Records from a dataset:
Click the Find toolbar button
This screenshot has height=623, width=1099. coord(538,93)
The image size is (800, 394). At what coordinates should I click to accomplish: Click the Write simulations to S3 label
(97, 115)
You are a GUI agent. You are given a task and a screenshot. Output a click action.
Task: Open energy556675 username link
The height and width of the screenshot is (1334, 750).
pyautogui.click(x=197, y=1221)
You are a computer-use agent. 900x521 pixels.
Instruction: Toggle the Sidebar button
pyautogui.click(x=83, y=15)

---

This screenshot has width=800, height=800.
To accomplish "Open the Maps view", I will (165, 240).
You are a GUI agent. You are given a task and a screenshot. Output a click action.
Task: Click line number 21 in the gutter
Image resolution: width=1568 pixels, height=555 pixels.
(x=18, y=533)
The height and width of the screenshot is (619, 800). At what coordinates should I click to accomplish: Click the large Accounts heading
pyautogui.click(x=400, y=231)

-- Work to complete --
Pick out and copy the lines of the entries that hold the string "Open".

-- Completed task --
Task: Open energy556675 username link
To accomplish "Open the Maps view", I will (165, 240).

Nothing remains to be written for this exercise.